Health Experts and Double Standards - Jonathan Gruber, Peter Orszag and the press corps

Health Experts and Double Standards. WSJ Editorial
Jonathan Gruber, Peter Orszag and the press corps.
The Wall Street Journal, page A18, Jan 14, 2010

The press corps is agonizing, or claims to be agonizing, over the news of Jonathan Gruber's conflict of interest: The MIT economist has been among the foremost promoters of ObamaCare—even as he had nearly $400,000 in consulting contracts with the Administration that weren't disclosed in the many stories in which he was cited as an independent authority.

Mr. Gruber is a health economist and former Clinton Treasury hand, as well an architect of Mitt Romney's 2006 health plan in Massachusetts that so closely resembles ObamaCare. His econometric health-care modelling is well-regarded. So his $297,600 plum from the Department of Health and Human Services in March for "technical assistance" estimating changes in insurance costs and coverage under ObamaCare, plus another $95,000 job, is at least defensible.

However, this financial relationship only came to wide notice when Mr. Gruber wrote a commentary for the New England Journal of Medicine, which has a more stringent disclosure policy than most media outlets. Last week the New York Times said it would have disclosed Mr. Gruber's financial ties had it known when it published one of his op-eds last year.
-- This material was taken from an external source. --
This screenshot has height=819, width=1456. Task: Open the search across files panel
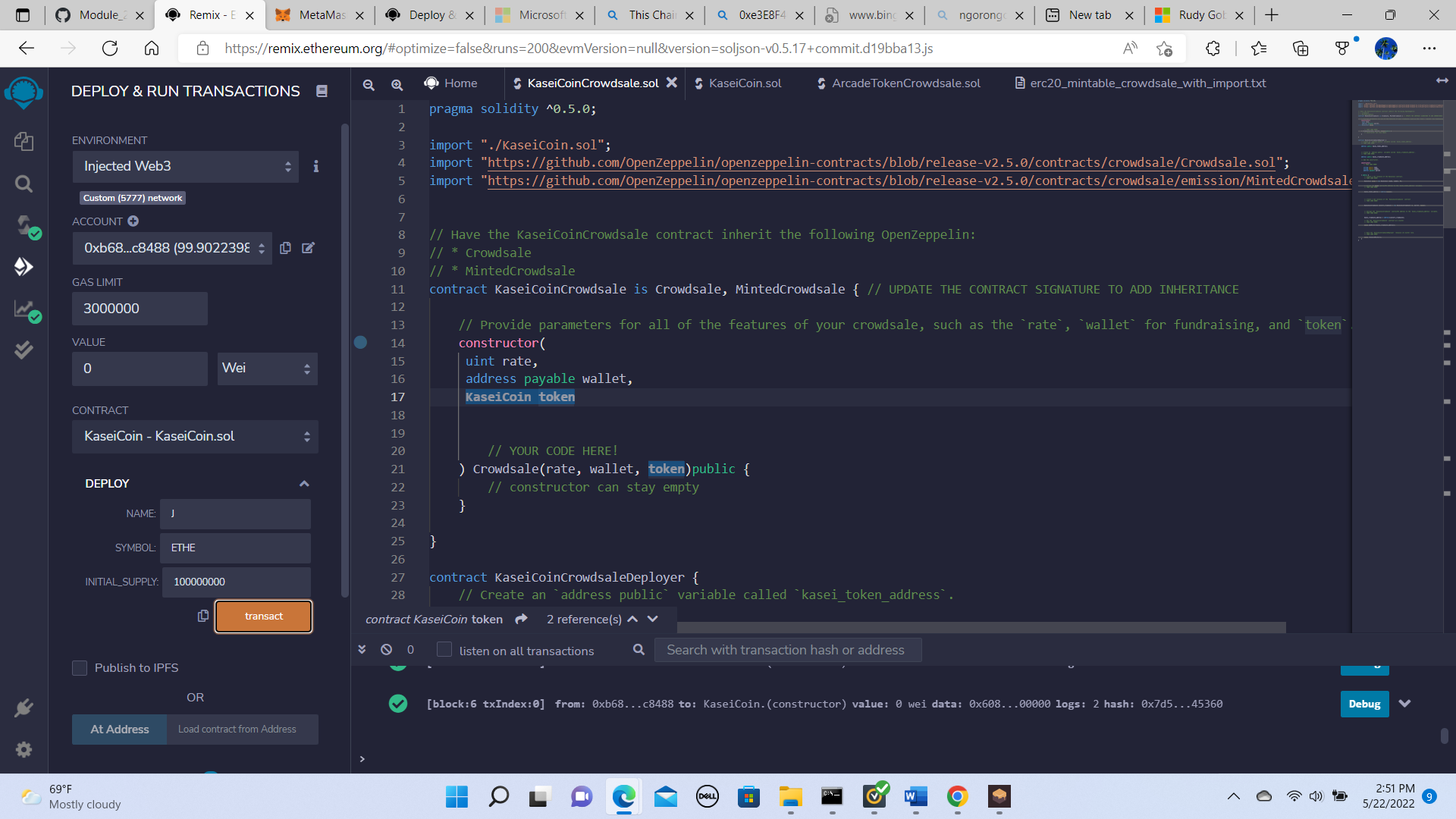click(x=24, y=184)
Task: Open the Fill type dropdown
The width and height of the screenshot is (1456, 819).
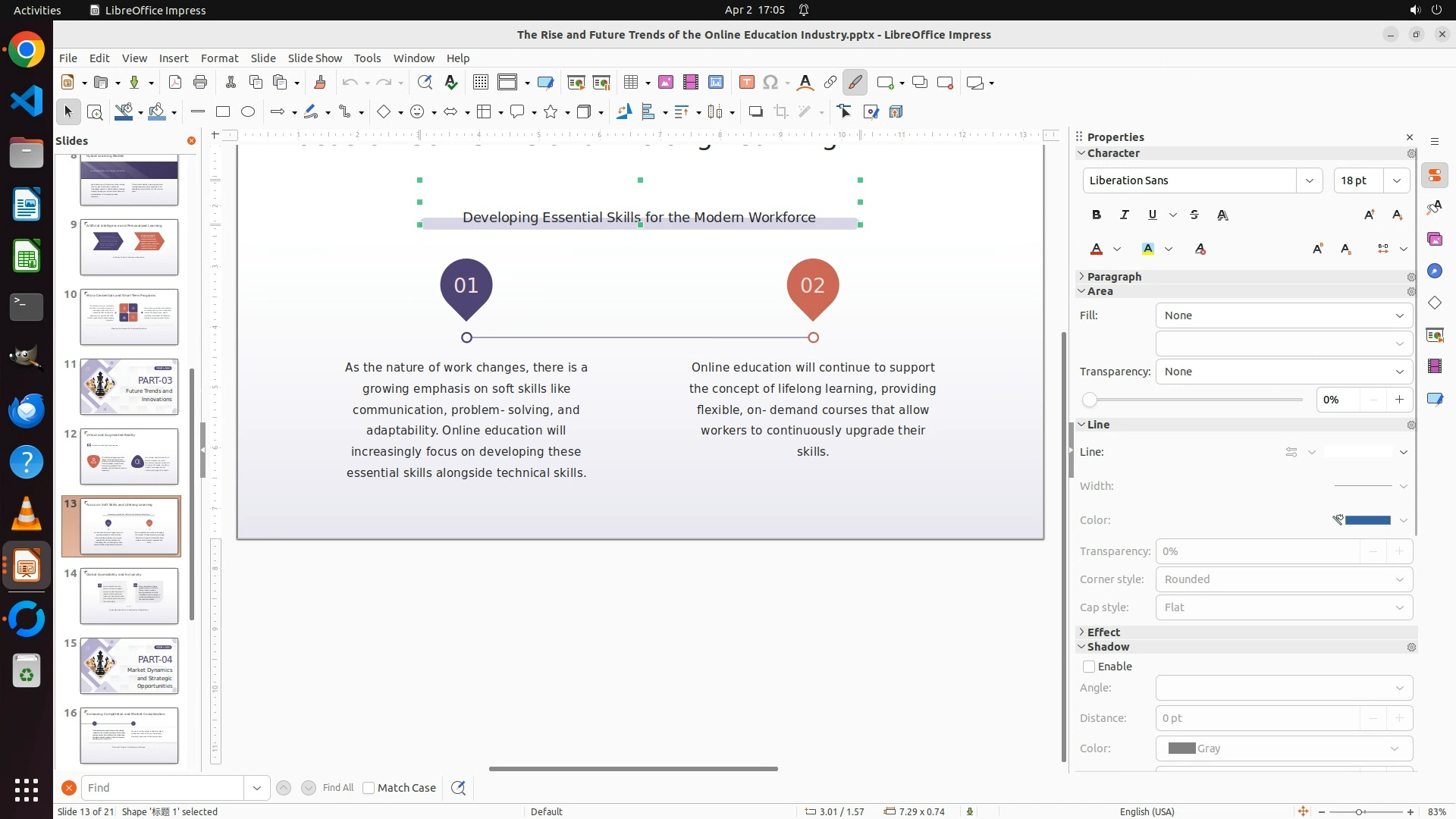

Mr. Gruber told Politico's Ben Smith that "at no time have I publicly advocated a position that I did not firmly believe—indeed, I have been completely consistent with my academic track record."

We don't doubt Mr. Gruber's sincerity about his research, though the same benefit of the political doubt wasn't extended to, say, Armstrong Williams when it was revealed that the conservative pundit had a contract with the Department of Education during the No Child Left Behind debate. Any number of former Generals-turned-TV-analysts were skewered in the New York Times in 2008 merely because of continuing contact—and no financial ties—with the Pentagon.

The political exploitation of Mr. Gruber's commentary is another matter. His work figured heavily into a recent piece by Ron Brownstein in the Atlantic Monthly that the Administration promoted as an antidote to skepticism about ObamaCare's cost control (or lack thereof). White House budget director Peter Orszag has also relied on a letter from Mr. Gruber and other economists endorsing the Senate bill.

In a December conference call with reporters, Mr. Orszag said that "I agree with Jon Gruber that basically everything that has been put forward in health policy discussions for a decade is in this bill." He also praised "the folks who have actually done the reporting and read the bill and gone through and done the hard work to actually examine, rather than just going on buzz and sort of loose talk, but actually gone through and looked at the specific details in the bill," citing Mr. Brownstein in particular. Which is to say, the journalists who had "done the reporting" were those who agreed with the Gruber-White House spin.

Mr. Orszag never mentioned Mr. Gruber's contract. Nor did HHS disclose the contract when Mike Enzi, the ranking Republican on the Senate health committee, asked specifically for a list of all consultants as part of routine oversight in July. His request noted that "Transparency regarding these positions will help ensure that the public has confidence in the qualifications, character and abilities of individuals serving in these positions."

We're not Marxists who think everyone's opinion depends entirely on financial circumstances. But if Mr. Gruber qualifies as a health expert despite his self-interest, then the studies of self-interested businesses deserve at least as much media attention. The insurer WellPoint has built a very detailed and rigorous model on the likely impact of ObamaCare, using its own actuarial data in regional markets, and found that insurance costs will spike across the board. The White House trashed it, and the press corps ignored it.

This is a double standard that has corroded much of the coverage of ObamaCare, with journalists treating government claims as oracular but business arguments as self-serving. We'll bet Messrs. Orszag and Brownstein that WellPoint's analysis will more closely reflect the coming insurance reality than the fruits of Mr. Gruber's government paycheck.